Rewrite all of the entries below with each "magnifier" changed to "magnifying glass". Keep everything else the same.
____________________
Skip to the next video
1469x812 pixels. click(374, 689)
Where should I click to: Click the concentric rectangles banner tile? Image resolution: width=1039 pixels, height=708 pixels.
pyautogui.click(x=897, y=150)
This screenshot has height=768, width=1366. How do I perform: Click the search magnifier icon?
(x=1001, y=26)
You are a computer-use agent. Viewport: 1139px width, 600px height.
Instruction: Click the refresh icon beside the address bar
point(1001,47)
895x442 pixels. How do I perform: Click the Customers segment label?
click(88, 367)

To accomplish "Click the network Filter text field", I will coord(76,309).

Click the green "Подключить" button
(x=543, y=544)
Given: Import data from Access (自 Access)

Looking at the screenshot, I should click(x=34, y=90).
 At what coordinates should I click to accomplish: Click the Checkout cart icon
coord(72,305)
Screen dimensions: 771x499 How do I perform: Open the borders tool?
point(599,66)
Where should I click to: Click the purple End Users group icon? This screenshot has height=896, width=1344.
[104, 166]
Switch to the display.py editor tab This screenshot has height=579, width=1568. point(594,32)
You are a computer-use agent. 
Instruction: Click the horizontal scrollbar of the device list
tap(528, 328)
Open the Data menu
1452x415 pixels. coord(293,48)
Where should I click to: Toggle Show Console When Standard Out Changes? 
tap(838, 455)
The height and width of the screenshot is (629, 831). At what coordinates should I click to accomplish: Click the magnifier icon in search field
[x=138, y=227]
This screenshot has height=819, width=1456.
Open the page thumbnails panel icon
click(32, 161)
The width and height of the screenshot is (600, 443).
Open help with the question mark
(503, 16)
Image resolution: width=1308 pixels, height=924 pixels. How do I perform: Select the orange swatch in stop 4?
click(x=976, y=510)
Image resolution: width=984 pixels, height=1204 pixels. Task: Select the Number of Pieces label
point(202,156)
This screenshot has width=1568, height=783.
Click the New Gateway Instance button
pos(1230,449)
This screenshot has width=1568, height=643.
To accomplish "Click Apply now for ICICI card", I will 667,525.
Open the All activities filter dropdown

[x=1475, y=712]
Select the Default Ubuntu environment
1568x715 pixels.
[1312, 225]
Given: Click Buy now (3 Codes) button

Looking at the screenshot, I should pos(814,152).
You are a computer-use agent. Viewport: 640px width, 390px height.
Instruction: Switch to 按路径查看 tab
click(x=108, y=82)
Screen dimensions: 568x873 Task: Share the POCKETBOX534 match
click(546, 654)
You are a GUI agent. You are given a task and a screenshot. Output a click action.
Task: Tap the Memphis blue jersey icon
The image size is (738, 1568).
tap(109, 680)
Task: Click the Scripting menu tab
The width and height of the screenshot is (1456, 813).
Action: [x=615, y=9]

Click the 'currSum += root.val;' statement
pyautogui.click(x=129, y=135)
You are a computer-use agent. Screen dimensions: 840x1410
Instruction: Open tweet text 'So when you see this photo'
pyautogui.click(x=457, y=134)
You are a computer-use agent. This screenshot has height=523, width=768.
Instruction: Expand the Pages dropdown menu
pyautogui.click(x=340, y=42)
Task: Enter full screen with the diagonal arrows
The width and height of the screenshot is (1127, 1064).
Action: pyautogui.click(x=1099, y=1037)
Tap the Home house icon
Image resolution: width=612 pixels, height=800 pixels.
____________________
### TASK RESULT
Skip to the next video
1469x812 pixels. click(374, 689)
Where should I click to: Click the concentric rectangles banner tile? Image resolution: width=1039 pixels, height=708 pixels.
pyautogui.click(x=897, y=150)
This screenshot has height=768, width=1366. How do I perform: Click the search magnifying glass icon?
(x=1001, y=26)
You are a computer-use agent. Viewport: 1139px width, 600px height.
Instruction: Click the refresh icon beside the address bar
point(1001,47)
895x442 pixels. How do I perform: Click the Customers segment label?
click(88, 367)

To accomplish "Click the network Filter text field", I will coord(76,309).

Click the green "Подключить" button
(x=543, y=544)
Given: Import data from Access (自 Access)

Looking at the screenshot, I should click(x=34, y=90).
 At what coordinates should I click to accomplish: Click the Checkout cart icon
coord(72,305)
Screen dimensions: 771x499 How do I perform: Open the borders tool?
point(599,66)
Where should I click to: Click the purple End Users group icon? This screenshot has height=896, width=1344.
[104, 166]
Switch to the display.py editor tab This screenshot has height=579, width=1568. point(594,32)
You are a computer-use agent. 
Instruction: Click the horizontal scrollbar of the device list
tap(528, 328)
Open the Data menu
1452x415 pixels. coord(293,48)
Where should I click to: Toggle Show Console When Standard Out Changes? 
tap(838, 455)
The height and width of the screenshot is (629, 831). At what coordinates should I click to accomplish: Click the magnifying glass icon in search field
[x=138, y=227]
This screenshot has height=819, width=1456.
Open the page thumbnails panel icon
click(32, 161)
The width and height of the screenshot is (600, 443).
Open help with the question mark
(503, 16)
Image resolution: width=1308 pixels, height=924 pixels. How do I perform: Select the orange swatch in stop 4?
click(x=976, y=510)
Image resolution: width=984 pixels, height=1204 pixels. Task: Select the Number of Pieces label
point(202,156)
This screenshot has width=1568, height=783.
Click the New Gateway Instance button
pos(1230,449)
This screenshot has width=1568, height=643.
To accomplish "Click Apply now for ICICI card", I will 667,525.
Open the All activities filter dropdown

[x=1475, y=712]
Select the Default Ubuntu environment
1568x715 pixels.
[1312, 225]
Given: Click Buy now (3 Codes) button

Looking at the screenshot, I should pos(814,152).
You are a computer-use agent. Viewport: 640px width, 390px height.
Instruction: Switch to 按路径查看 tab
click(x=108, y=82)
Screen dimensions: 568x873 Task: Share the POCKETBOX534 match
click(546, 654)
You are a GUI agent. You are given a task and a screenshot. Output a click action.
Task: Tap the Memphis blue jersey icon
The image size is (738, 1568).
tap(109, 680)
Task: Click the Scripting menu tab
The width and height of the screenshot is (1456, 813).
Action: [x=615, y=9]

Click the 'currSum += root.val;' statement
pyautogui.click(x=129, y=135)
You are a computer-use agent. Screen dimensions: 840x1410
Instruction: Open tweet text 'So when you see this photo'
pyautogui.click(x=457, y=134)
You are a computer-use agent. This screenshot has height=523, width=768.
Instruction: Expand the Pages dropdown menu
pyautogui.click(x=340, y=42)
Task: Enter full screen with the diagonal arrows
The width and height of the screenshot is (1127, 1064).
Action: pyautogui.click(x=1099, y=1037)
Tap the Home house icon
Image resolution: width=612 pixels, height=800 pixels.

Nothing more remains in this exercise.